▶ The task:
Check every line of the entries below for "pixel", and copy the lines that have it.

▶ Source records:
[Start of section]
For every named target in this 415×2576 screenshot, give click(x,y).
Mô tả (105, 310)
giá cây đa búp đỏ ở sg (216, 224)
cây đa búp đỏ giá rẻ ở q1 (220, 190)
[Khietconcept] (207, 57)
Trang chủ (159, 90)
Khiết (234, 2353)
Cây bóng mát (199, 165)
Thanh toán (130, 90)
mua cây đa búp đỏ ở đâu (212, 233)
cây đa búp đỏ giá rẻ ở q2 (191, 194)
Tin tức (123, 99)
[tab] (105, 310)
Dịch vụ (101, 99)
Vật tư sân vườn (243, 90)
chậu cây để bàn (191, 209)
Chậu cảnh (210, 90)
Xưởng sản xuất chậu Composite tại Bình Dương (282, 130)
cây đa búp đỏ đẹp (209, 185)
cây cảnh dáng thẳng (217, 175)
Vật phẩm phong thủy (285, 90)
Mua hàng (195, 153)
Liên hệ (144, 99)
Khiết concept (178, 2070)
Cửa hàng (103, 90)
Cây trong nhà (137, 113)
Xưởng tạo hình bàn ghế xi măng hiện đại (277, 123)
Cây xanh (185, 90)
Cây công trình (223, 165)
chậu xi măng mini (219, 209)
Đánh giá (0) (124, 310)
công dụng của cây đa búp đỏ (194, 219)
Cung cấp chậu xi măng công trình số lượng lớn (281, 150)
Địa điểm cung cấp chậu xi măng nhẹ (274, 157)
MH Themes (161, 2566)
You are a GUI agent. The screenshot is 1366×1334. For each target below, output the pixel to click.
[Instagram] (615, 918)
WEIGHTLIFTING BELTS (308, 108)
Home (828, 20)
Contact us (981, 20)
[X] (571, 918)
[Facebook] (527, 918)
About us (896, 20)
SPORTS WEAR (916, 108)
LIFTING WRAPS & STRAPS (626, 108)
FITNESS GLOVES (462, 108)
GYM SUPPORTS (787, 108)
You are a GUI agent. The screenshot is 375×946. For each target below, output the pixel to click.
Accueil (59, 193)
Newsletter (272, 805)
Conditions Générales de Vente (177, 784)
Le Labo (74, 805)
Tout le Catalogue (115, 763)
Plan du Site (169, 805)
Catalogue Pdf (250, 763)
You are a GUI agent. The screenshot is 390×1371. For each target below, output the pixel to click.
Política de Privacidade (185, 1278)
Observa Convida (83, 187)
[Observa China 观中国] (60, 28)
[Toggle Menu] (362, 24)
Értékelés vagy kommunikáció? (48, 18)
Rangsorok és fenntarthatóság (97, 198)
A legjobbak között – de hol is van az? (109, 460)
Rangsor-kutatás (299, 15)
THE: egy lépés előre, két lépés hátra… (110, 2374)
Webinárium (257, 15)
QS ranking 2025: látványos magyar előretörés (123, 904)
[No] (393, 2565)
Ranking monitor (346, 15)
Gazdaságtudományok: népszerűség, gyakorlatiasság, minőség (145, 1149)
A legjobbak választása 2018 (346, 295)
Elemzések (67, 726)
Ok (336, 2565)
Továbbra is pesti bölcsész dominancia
[End of section]
▶ Expected answer:
You are a GUI agent. The screenshot is 1366×1334. For each target below, output the pixel to click.
You are a GUI agent. The screenshot is 375×946. For each target below, output the pixel to click.
You are a GUI agent. The screenshot is 390×1371. For each target below, output the pixel to click.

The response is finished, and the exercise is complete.